The concept of the canonical url is as old as the internet. It's the notion that ONE url has the all the necessary ingredients to produce the page in question, even though there may be other urls that produce an equivalent page in a browser. It's that notion of oneness that's not only Zen, but also identifies the uniqueness quality that Google so dearly loves.

This could be the page that runs the script. Or a product page that paginates. Or a product url that all your affiliates use when they add their tags to your url.

The point I'm making with the "condom" nomenclature is that we're finding this tag protects you from some nasty consequences that could be plaguing your site right now. For one, it protects you from the actions of your affiliates by forcing the recognition of your canonical url, even when it gets slammed with parameters and tags.

If you have secure pages, the link canonical on every page can protect you from accidentally getting your entire website indexed twice - once as http and the other as https in Google's main index. Can't tell you how many Google penalties were remediated this way.

And just posting this tag on your homepage can have a beneficial consequence. There are many implementations where the cms automation is creating undiscovered redundancies. Whether it's index.html, default.asp, home.php, or any other, the link canonical tag can wipe away decades of non-compliance. We've got plenty of client experience to support this observation - sites whose homepage was suppressed suddenly starting to show strength after being tagged. It is now our recommended practice to use the link canonical tag on every page of the site.

So whether or not you understand any other strategy we're about to discuss here, USE this tag for protection.

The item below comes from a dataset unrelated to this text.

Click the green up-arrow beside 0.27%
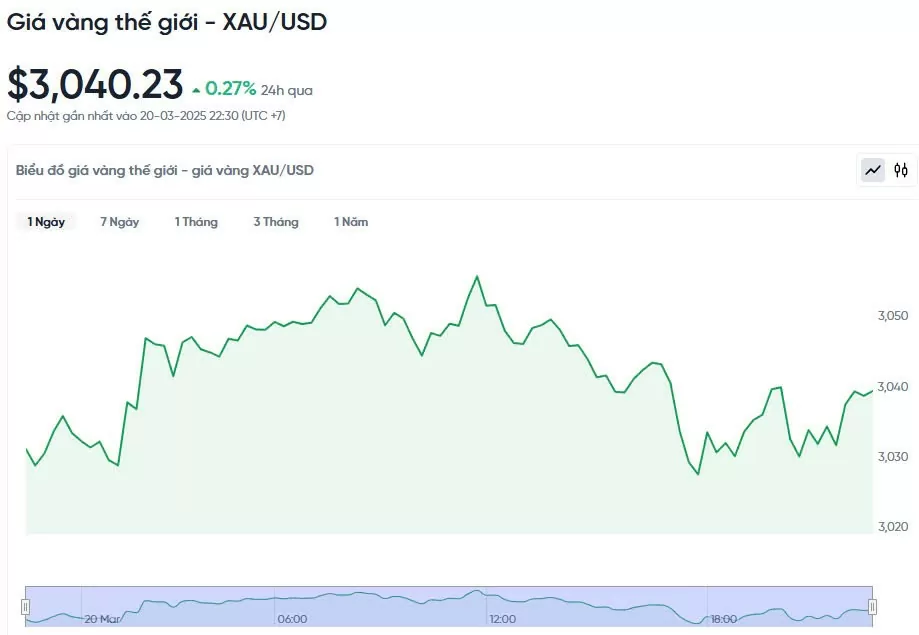The width and height of the screenshot is (919, 635). click(x=196, y=90)
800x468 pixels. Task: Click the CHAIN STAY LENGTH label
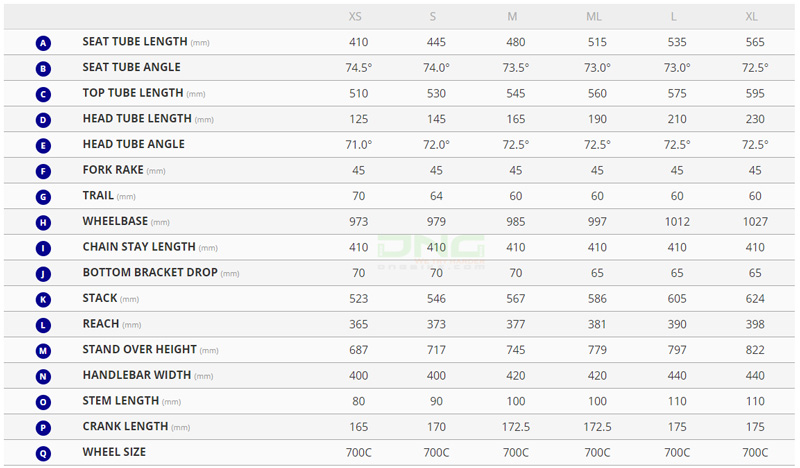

Some Ways You Can Benefit From The Link Canonical Tag

- If you have one article about a product, but your store gradually grew so that those blue widgets now need 5 pages. The problem is that the same article is on all 5 pages. The link canonical defining the entry url for all these pages allows Google to ignore the redundancy, because all 5 pages are seen as the same page.

- If you've seen https pages in your index, you really need this tag. Just posting it on every page will wipe out all https urls in the index. We've pulled sites out of penalties with this technique.

- If you've ever seen urls created by affiliates in your index, use the link canonical to wipe those out. These unwanted urls getting indexed are never good for your ranks, and while they may not get your ranks suppressed, they can still harm your ranks INCREMENTALLY.

- Need to get your new product page to the top of the search? You can do it if you already have the old product page ranking. Clone the old page, add the new product content, add the new page canonical to the old page & the new one. Upon next indexing the ranks should swap. There are some caveats here - and we've seen some weird results sometimes. But the experiments are basically working, and the results are very consistent when your pages really are close. Once the rank swap occurs (you'll notice that the old page will fall out of the index), redirect (always do this) and delete the old url.

Firefox now indicates whether or not you're on the canonical url. Note the gray "C" in the url bar when you visit this page - that indicates that the page in your browser is the canonical url:

http://www.e-wigs.com/Jon-Renau-Wigs.html

But is blue on this page:

http://www.e-wigs.com/brands.php?page=2&brand=Jon-Renau

Go look at the source code and see the canonical is the same on both pages.

Paying attention to this indicator can help you implement properly. For example, if you leave off the trailing slash (eg http://www.yoursite.com - should be http://www.yoursite.com/) you'll see a blue "C" instead of the correct gray color.

The link canonical is a hybrid of a redirect (a mod rewrite) and a content/PR aggregator. I'm running experiments to see if the PR is aggregated along with content, and the consequences of chained canonicals - for example what happens when you swap out the ranks a number of times. Does the inbound PR suffer like in chained redirection? Should we count the number of swaps? So many questions!!